Python’s Global Interpreter Lock (GIL) limits native multi-threading, but we can still leverage multi-threading effectively for I/O-bound tasks since the GIL is released during I/O operations.
The SDK combines Python’s I/O capabilities with Temporal’s workflow orchestration to enable scalable execution across multiple workers.

Async Functions

Python 3.5+ supports asynchronous programming through async and await keywords, enabling non-blocking, concurrent code execution:
import asyncio
from application_sdk.clients.sql import BaseSQLClient

class SQLClient(BaseSQLClient):
    async def fetch_metadata(self, query: str):
        # Non-blocking database query
        result = await self.execute_query(query)
        return result

async def extract_multiple_schemas(schemas: list):
    # Execute multiple queries concurrently
    tasks = [fetch_schema_metadata(schema) for schema in schemas]
    results = await asyncio.gather(*tasks)
    return results
Use asyncio.gather() to execute multiple async operations concurrently and improve performance.

Temporal Parallelism

Temporal operates on a worker-pool model that enables true parallelism:
1

Worker Registration

Workers register to handle specific workflows and activities based on task queues.
2

Process Isolation

Each worker runs in a separate process, bypassing Python’s GIL limitations.
3

Concurrent Execution

Workers can run multiple workflows and activities concurrently while listening on activity queues.
4

High Availability

Production deployments require at least 3 workers for high availability and fault tolerance.
from application_sdk.worker import Worker
from application_sdk.workflows.metadata_extraction.sql import (
    BaseSQLMetadataExtractionWorkflow,
)

# Create worker with multiple workflow classes
worker = Worker(
    workflow_client=workflow_client,
    workflow_classes=[
        BaseSQLMetadataExtractionWorkflow,
        CustomWorkflow,
    ],
    workflow_activities=activities,
    max_concurrent_activities=10,  # Control concurrency
)

Temporal Architecture

This architecture enables concurrency at both workflow and activity levels based on worker availability.

Python Multiprocessing

For additional scaling beyond Temporal activity parallelism, use Python’s multiprocessing library:
import multiprocessing as mp
from typing import List, Dict, Any

def process_table_chunk(tables: List[Dict[str, Any]]) -> List[Dict[str, Any]]:
    """Process a chunk of tables."""
    results = []
    for table in tables:
        # Perform CPU-intensive transformation
        transformed = transform_table(table)
        results.append(transformed)
    return results

def parallel_table_processing(all_tables: List[Dict[str, Any]], num_processes: int = 4):
    """Process tables in parallel across multiple CPU cores."""
    # Split tables into chunks
    chunk_size = len(all_tables) // num_processes
    chunks = [all_tables[i:i + chunk_size] for i in range(0, len(all_tables), chunk_size)]
    
    # Process chunks in parallel
    with mp.Pool(processes=num_processes) as pool:
        results = pool.map(process_table_chunk, chunks)
    
    # Flatten results
    return [item for sublist in results for item in sublist]
Be mindful of memory usage when using multiprocessing with large datasets.
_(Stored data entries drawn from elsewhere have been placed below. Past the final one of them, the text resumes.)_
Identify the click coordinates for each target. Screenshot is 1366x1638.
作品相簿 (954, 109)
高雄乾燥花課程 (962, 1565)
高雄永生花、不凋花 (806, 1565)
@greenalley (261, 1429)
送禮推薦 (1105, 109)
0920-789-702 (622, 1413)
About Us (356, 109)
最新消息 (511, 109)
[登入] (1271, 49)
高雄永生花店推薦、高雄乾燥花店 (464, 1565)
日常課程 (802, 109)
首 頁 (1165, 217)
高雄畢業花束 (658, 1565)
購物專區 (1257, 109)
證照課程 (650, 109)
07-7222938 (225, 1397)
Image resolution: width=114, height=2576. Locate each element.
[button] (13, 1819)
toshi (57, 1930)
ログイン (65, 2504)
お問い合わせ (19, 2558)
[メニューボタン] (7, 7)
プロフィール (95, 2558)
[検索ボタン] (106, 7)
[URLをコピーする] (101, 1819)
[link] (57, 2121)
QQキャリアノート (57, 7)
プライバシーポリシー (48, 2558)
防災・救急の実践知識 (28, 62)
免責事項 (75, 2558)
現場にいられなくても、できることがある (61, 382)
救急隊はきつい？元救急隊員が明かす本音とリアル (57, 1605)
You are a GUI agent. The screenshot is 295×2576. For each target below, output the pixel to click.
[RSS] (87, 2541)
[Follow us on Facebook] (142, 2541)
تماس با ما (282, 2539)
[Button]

Consider processing data in batches.

Memoization

Implement memoization to cache expensive function results and improve performance:

Function-Level Memoization

from functools import lru_cache
from typing import Dict, Any

class MetadataExtractor:
    @lru_cache(maxsize=128)
    def get_schema_info(self, schema_name: str) -> Dict[str, Any]:
        """Cache schema information to avoid repeated queries."""
        # Expensive database query
        return self.fetch_schema_from_db(schema_name)
    
    @lru_cache(maxsize=512)
    def transform_data_type(self, db_type: str, dialect: str) -> str:
        """Cache data type transformations."""
        # Complex transformation logic
        return self._perform_type_mapping(db_type, dialect)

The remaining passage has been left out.